2016 was a good year for aging musicians. Bob Dylan won the Nobel Prize. Paul Simon, Nick Cave, Bob Weir, Charles Bradley, and A Tribe Called Quest, musicians ranging in age from forty-six to seventy-five, all released new albums proving that they were still going strong creatively. But 2016 was also a tragic year for aging musicians. I’m here to talk about three musical legends we lost this year who all gave the world one last gift before making their exit.

David Bowie, ever the showman, released his album Blackstar two days before the liver cancer he had kept secret for eighteen months took his life.
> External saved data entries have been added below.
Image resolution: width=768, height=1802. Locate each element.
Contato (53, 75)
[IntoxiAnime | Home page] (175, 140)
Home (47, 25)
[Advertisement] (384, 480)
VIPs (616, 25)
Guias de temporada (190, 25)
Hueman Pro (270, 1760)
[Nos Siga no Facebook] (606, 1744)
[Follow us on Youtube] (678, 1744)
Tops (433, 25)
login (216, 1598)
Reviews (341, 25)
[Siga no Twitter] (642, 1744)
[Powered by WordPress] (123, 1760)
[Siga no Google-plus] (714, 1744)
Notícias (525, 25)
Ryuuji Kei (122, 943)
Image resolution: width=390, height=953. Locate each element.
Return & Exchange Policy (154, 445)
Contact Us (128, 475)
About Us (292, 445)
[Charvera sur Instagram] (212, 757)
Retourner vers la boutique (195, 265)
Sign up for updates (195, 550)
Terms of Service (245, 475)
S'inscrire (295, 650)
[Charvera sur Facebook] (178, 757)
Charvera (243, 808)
It’s impossible to hear the album now and hear it as anything other than a man singing about his own death. One of the standout tracks, “Lazarus,” opens with this line: “Look up here, I’m in Heaven.” Then the album closes with “I Can’t Give Everything Away” where Bowie sings, “I know something is very wrong.” Still, in spite of the context around its release, this is a beautiful, at times even uplifting, album from one of the world’s greatest artists.
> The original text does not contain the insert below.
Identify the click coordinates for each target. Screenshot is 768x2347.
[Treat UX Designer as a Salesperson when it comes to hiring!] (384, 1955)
On March 24 this year I saw an ad for a concert I really wanted to go to. But the ticket was going to be expensive and I had seen the artist before. For maybe an hour I flip-flopped, fighting myself internally. It’s too expensive! But who knows when you’ll have the chance to see him again! But you’ve already seen him! But it was amazing! Finally I decided to go. Fortunately tickets hadn’t sold out while I was wavering. The next night I saw Prince play a show alone, just him and a piano. This was probably the best show I’ve ever seen. The amount of energy he had, the giant personality coming from his tiny frame, the sheer musical talent, kept me in awe for two hours. Less than a month later, Prince died from an overdose of painkillers. I literally didn’t believe it when I first found out. There was no sign of anything wrong that night, no sign of the chronic pain he was suffering that led to his death. He gave everything he had to the audience. I’ve said it before, and I’ll say it here, in print: Prince was pop’s greatest genius.
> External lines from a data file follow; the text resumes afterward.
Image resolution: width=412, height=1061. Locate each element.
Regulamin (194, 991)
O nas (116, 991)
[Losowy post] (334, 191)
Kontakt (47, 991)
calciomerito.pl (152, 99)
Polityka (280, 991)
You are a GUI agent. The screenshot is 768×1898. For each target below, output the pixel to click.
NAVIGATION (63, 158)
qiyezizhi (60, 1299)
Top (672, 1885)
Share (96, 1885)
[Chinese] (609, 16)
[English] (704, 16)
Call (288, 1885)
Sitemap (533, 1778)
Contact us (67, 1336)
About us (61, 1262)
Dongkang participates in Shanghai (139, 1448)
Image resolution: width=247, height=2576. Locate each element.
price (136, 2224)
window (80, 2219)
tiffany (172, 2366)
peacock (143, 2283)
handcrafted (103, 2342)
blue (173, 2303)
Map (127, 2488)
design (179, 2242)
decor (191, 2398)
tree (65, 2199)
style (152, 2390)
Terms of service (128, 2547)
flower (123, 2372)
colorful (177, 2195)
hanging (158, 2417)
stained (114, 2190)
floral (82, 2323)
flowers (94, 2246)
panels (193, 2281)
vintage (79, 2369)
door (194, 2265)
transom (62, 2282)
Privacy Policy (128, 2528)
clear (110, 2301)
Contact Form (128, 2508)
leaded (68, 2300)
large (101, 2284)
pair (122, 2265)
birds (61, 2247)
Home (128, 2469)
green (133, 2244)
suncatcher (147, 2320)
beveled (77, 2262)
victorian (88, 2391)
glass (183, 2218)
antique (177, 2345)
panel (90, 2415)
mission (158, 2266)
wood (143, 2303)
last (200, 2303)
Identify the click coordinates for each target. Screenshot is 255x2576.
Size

I was driving to Montreal with my girlfriend when I found out Leonard Cohen died. We had already listened to his newest album, You Want it Darker, earlier in the drive. “Oh shit,” my girlfriend half yelled. I thought she had spilled something. We drove silently for awhile. She had memories of listening to Leonard Cohen with her mom and brother growing up. She was sad. I had only ever really dabbled in Cohen’s music before, but I had memories of him too. I remembered the first of his albums I bought when I was in high school and only knew him because of Jeff Buckley’s version of “Hallelujah.” I remembered a friend forcing  me to listen to “I’m Your Man” on repeat because she was obsessed with it after it appeared on a show she liked. So we both sat in the car and felt sad about losing someone we had never met, but who had been a presence in each of our lives for a long time. As 2016 comes to an unhappy and uncertain close, the words that keep coming to mind are from the title track of Cohen’s final album: “You want it darker. We kill the light.”